The 45th Annual Daytime Emmy Awards, which took place on Sunday, April 29, was particularly moving for the co-hosts of American talk show The Real – this year’s recipient of the Outstanding Entertainment Talk Show Host award.
“We grew up in times when there weren’t women of colour on television”, Asian-American host Jeannie Mai said.
The series began in 2013, and received positive reviews for being a diverse, all-inclusive and “no-filter” television platform for people of colour. Not only was it the first US daytime talk show to have all non-white hosts, co-host Adrienne Houghton is also the first ever Latin American daytime talk show host in US history.
Hollywood has made leaps and bounds in diversifying the entertainment industry. We’ve seen the rise of successful Asian entertainers such as comedian Margaret Cho and talk show host Julie Chen, but the issue of underrepresentation is still that – an issue.
Underrepresentation in the entertainment industry means a lack of public figures that can represent minorities. There is somewhat of an expectation these public figures will use their platforms to speak on their experience of being a minority, but there’s just not enough of them.

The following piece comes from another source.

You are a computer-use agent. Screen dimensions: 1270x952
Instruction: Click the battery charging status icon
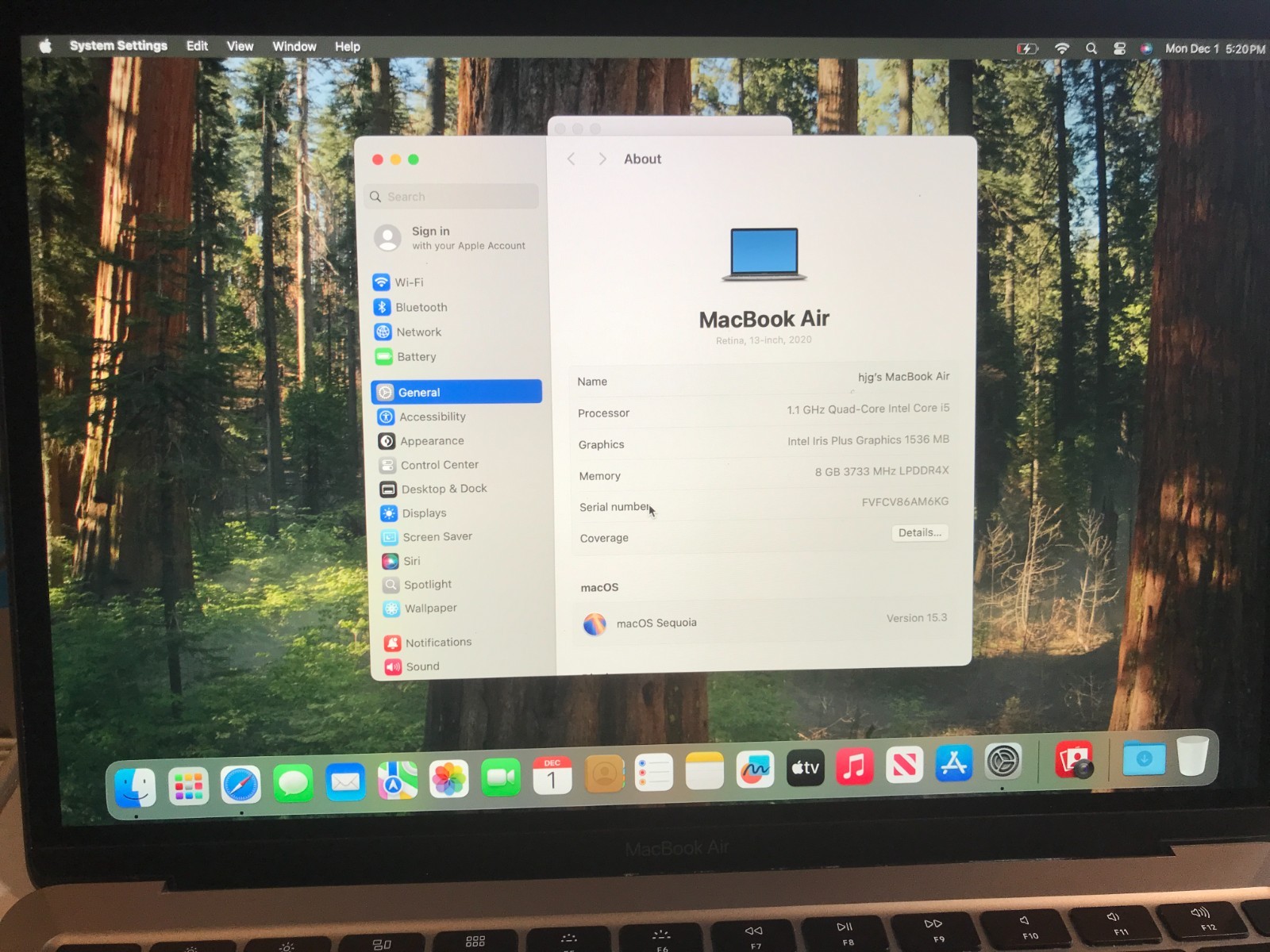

The Real tackles underrepresentation well. After the election of US President Donald Trump, it discussed post-election harassment. During the #MeToo movement, the hosts talked about their personal experiences and understanding of sexual harassment in Hollywood. It was refreshing to see them speak on their perspectives, because the American audience has never seen a whole panel of people of colour talk about US social issues and lifestyle in the same manner their white counterparts have been doing for decades.

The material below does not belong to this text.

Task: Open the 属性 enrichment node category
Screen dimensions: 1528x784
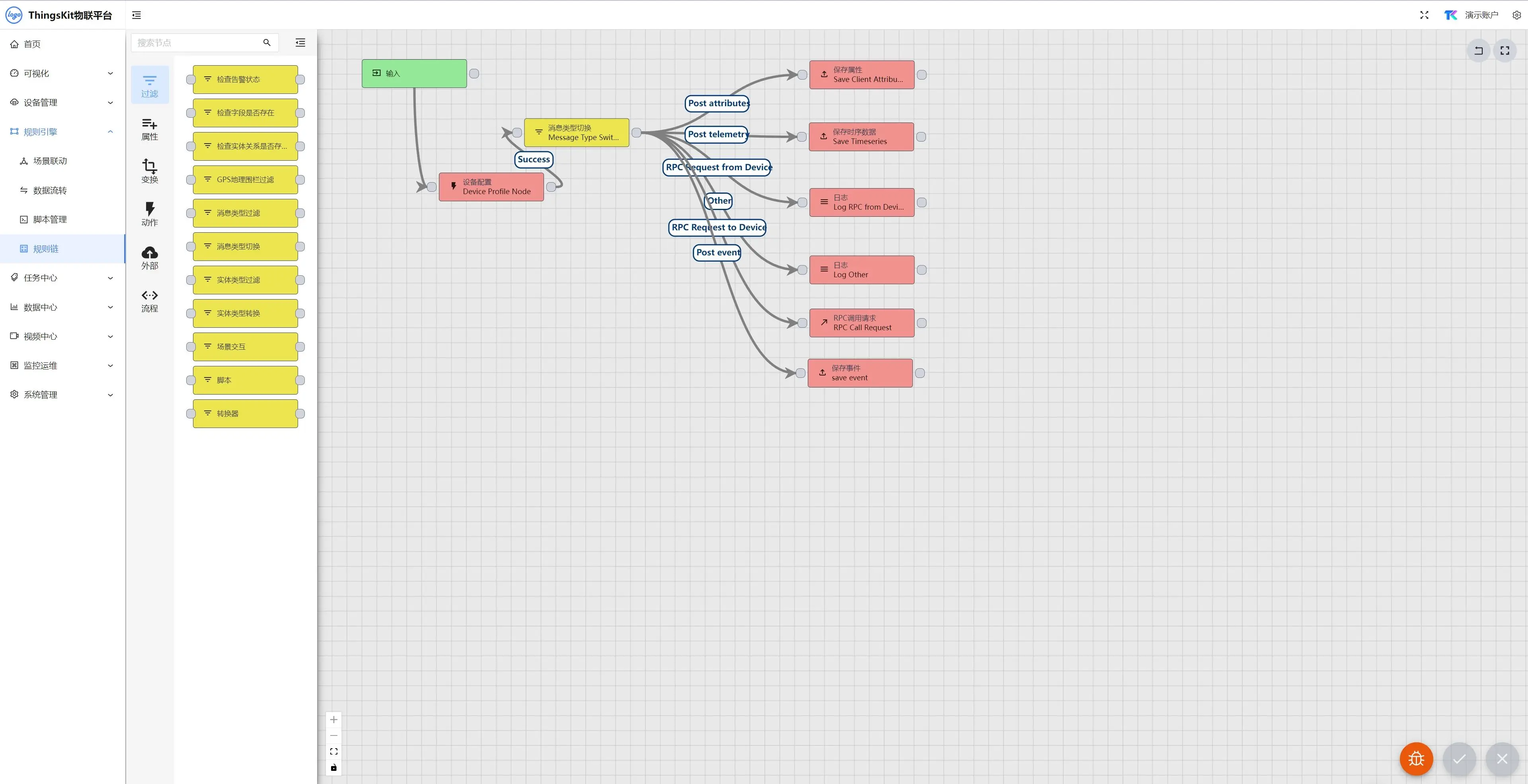Action: tap(150, 129)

There are television networks such as VH1 which create platforms for people of colour, but The Real is special in that it is distributed by Fox Television Stations – a network with an audience reach across the western globe. As I was watched the hosts from The Real accept their award, I felt like diversity on television was, finally, being celebrated and appreciated. I also felt the need for all programmes that celebrate multiculturalism to be given the same recognition.

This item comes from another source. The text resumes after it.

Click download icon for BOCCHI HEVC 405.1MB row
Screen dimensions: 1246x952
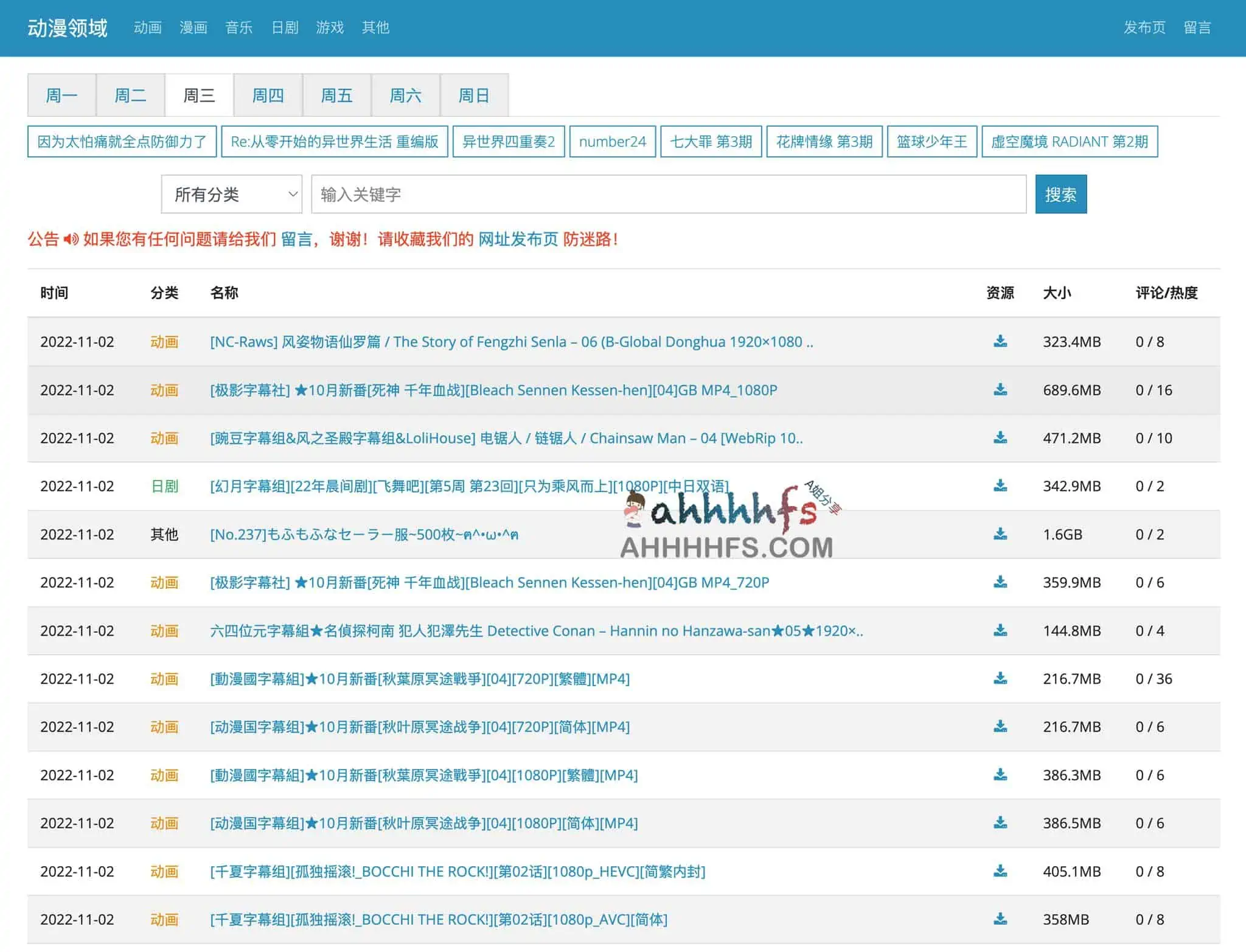click(1000, 871)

Don’t get me wrong – I’m not belittling the traditional merit-based approach to award-giving. I don’t think special treatment should be given to a programme created by people of colour for that reason alone, I just think it’s time to finally honour those who work hard in the talk show industry but who are set back or start from somewhere further back because of their skin colour.
Underrepresentation doesn’t just cover race, it’s all minority groups – people of colour, the LGBT community, all those who are discriminated and not given the voice that they equally deserve … and it’s not just within the entertainment industry that we need to focus on. Hollywood is an area in which underrepresentation is noticeable and observable, but it exists everywhere. We must take underrepresentation more seriously and start pushing for more diverse representation.